Broken bolt!!!!!!!!!!

The first bolt of pitch 2 broke yesterday. This bolt was about 2' above the first pitch anchor. The bolt seems like it was used mostly to avoid a factor 2 fall onto the anchor. The climbing to the next bolt is not so difficult, so the route is still doable.

The leader hung on the bolt to help in the transition to leave the anchor. About four bolts up the leader fell on a new bolt at the crux. The rope straightening out broke the bolt that he had hung on moments before. I can't imagine it took more than 50lbs of outward pressure on the bolt to break it. Yikes!!!!!

The bolt stud is now sitting about 1/4 inch out of the rock. The bolt broke at the first thread. The bolt had no fresh metal look where it broke. It was rusted completely through.

This did not make me feel reassured on the strength of bolts in general. I think this was a 3/8" bolt with a metolius hanger, not some sketchy 1/4" bolt or an old bolt with a SMC hanger. The bolt and nut were very rusted, but I would have considered this to be a good bolt.

On a lighter note this was a good climb. The rock in the middle of the climb is rather flakey. I would recommend a helmet because it is very hard to avoid knocking off these potato chip flakes.
By Geir
From: Tucson, AZ
Jan 1, 2015

Hey climberz,

Glad you are OK.

That bolt was one of the original 3/8" split shafts. It was a commonly-placed bolt in the Stronghold during the time of the FA of this route. In many cases, the Leeper hangers that were originally used were later replaced with newer hangers.

Steve Grossman reported at the Granitica Festival in March 2014 that some of these aged bolts are prone to failure in a fashion similar to what you are describing. I and others are working on replacing these bolts; until they are swapped out exercise caution when using them.

It sounds like the upper bolt in this picture is the one that broke.

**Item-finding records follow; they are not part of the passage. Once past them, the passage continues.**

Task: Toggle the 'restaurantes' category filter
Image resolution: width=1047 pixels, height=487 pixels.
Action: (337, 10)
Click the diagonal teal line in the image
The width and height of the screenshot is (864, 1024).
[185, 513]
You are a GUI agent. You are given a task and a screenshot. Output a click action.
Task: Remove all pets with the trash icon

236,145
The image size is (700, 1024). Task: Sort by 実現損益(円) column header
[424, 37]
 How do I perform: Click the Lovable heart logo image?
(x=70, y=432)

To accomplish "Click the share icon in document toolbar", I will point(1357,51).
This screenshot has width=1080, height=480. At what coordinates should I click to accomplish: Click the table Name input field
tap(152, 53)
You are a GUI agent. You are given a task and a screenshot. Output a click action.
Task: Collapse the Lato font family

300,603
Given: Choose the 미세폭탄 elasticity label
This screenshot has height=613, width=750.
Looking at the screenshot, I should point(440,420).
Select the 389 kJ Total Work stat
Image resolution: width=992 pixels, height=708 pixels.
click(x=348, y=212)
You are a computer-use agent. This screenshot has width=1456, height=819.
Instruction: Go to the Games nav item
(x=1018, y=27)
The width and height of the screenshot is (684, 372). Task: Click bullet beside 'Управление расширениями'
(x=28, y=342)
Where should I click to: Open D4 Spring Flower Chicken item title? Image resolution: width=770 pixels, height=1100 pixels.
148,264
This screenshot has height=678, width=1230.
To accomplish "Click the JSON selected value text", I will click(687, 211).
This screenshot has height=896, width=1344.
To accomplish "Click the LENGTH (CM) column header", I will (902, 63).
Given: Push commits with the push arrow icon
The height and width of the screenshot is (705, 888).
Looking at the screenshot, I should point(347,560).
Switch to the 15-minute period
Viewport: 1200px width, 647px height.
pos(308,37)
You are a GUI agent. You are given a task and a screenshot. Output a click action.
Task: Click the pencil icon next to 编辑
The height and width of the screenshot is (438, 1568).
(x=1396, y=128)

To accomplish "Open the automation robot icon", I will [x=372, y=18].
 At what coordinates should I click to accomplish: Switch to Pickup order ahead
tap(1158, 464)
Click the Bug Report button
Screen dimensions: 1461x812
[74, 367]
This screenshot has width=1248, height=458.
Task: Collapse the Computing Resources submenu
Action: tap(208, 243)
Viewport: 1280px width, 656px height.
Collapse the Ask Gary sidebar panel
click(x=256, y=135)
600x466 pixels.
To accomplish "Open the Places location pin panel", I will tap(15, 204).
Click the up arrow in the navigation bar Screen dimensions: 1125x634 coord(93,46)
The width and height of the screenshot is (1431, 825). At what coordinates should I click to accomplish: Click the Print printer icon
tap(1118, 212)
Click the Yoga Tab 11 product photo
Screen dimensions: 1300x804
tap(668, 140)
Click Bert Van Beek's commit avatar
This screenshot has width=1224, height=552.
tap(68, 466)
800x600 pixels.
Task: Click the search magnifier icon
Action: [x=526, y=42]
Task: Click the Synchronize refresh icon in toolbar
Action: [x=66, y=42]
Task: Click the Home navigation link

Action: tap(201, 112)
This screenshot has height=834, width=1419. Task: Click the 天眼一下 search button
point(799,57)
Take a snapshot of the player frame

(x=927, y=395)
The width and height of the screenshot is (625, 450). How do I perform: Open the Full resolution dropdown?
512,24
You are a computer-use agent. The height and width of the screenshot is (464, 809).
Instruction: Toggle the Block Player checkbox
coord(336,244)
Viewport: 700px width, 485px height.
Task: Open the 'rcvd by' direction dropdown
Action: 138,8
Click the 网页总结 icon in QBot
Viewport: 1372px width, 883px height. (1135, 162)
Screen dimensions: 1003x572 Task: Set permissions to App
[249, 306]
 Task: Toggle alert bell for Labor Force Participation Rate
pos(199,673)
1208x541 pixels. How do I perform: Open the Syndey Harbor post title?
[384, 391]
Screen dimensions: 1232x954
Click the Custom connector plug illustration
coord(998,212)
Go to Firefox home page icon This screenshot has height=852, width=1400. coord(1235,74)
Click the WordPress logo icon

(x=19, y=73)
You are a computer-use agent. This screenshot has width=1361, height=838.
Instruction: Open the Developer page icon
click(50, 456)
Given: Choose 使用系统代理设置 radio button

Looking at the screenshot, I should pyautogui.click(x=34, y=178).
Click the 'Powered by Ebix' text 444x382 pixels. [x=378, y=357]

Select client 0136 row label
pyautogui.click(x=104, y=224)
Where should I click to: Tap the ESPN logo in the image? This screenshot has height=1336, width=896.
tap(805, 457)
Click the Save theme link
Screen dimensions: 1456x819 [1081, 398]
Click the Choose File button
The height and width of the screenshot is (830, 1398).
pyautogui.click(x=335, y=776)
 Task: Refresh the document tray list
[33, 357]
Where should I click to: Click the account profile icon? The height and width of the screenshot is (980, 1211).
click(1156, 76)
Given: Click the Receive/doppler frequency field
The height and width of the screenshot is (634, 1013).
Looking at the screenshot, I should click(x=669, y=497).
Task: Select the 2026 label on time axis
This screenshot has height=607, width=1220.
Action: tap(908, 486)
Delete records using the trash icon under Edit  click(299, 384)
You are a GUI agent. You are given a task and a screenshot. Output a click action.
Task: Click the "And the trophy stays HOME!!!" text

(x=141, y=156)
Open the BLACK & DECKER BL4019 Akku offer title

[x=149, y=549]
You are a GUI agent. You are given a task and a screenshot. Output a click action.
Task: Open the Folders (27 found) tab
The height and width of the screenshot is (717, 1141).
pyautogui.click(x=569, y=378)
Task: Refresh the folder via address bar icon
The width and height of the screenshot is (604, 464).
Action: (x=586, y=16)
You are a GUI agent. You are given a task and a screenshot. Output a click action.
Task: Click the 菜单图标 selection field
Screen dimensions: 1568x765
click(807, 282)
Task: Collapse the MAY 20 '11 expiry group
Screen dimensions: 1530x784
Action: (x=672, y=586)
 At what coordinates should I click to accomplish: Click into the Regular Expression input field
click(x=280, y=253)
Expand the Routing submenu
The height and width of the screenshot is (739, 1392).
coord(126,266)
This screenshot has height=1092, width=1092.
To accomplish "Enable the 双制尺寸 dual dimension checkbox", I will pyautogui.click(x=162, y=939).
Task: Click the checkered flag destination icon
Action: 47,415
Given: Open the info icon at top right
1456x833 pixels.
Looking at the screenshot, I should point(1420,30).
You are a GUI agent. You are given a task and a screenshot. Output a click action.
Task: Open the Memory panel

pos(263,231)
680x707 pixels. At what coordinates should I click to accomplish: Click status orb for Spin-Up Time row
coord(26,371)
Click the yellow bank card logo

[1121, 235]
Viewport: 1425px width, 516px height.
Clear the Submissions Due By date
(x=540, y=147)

3/8" split shaft with stainless Metolius hang...
3/8" split shaft with stainless Metolius hanger
By Daryl Allan
From: Sierra Vista, AZ
Jan 5, 2015

Glad you all are ok Climberz!

Could this be a mixed metals/galvanic corrosion scenario? Fairly big difference between the rust levels on hanger and bolt. Possibly galvanized or stainless hanger and carbon steel bolt?
By Geir
From: Tucson, AZ
Jan 5, 2015

Hey Daryl,

I think that is part of the problem. The hanger was stainless. My understanding is that the original hangers on this climb were swapped out in 1996, so there was 19 years for mixed metal problems to run their course.
By climberz
Jan 6, 2015

Thank for the responses.
Have you guys ever broke a bolt? This really took me buy surprise. The metolious hanger is usually a happy sight.
Geir, yes that is the bolt in question. One of the two anchor bolts had the same extremely rusty look to it. It is equipped with a metolious rap hanger. Luckily (and thanks to the person who put the other bolt in) the upper bolt in the anchor is new with no visible corrosion. Thanks to the tucson locals for doing such a good job of keeping up your crags.
By Geir
From: Tucson, AZ
Jan 6, 2015

hey climberz,

The two old rusted bolts were the original anchor. The newer bolt and chain was added in order to make an easy lower off from the first pitch; this was done by the same person who swapped the Metolius rap hanger on to the remaining old bolt.

Fortunately, failures of the old 3/8" split shafts have been rare to this point. Still, they will be swapped out as quickly as possible.

The good news is that it is possible to pull these bolts cleanly, re-drill the hole to 1/2", and install a stainless sleeve bolt (thanks ASCA) or Legacy bolt. Replacing existing bolts using the same hole (rather than adding additional bolts) is the preferred option as it eliminates the need to drill new holes.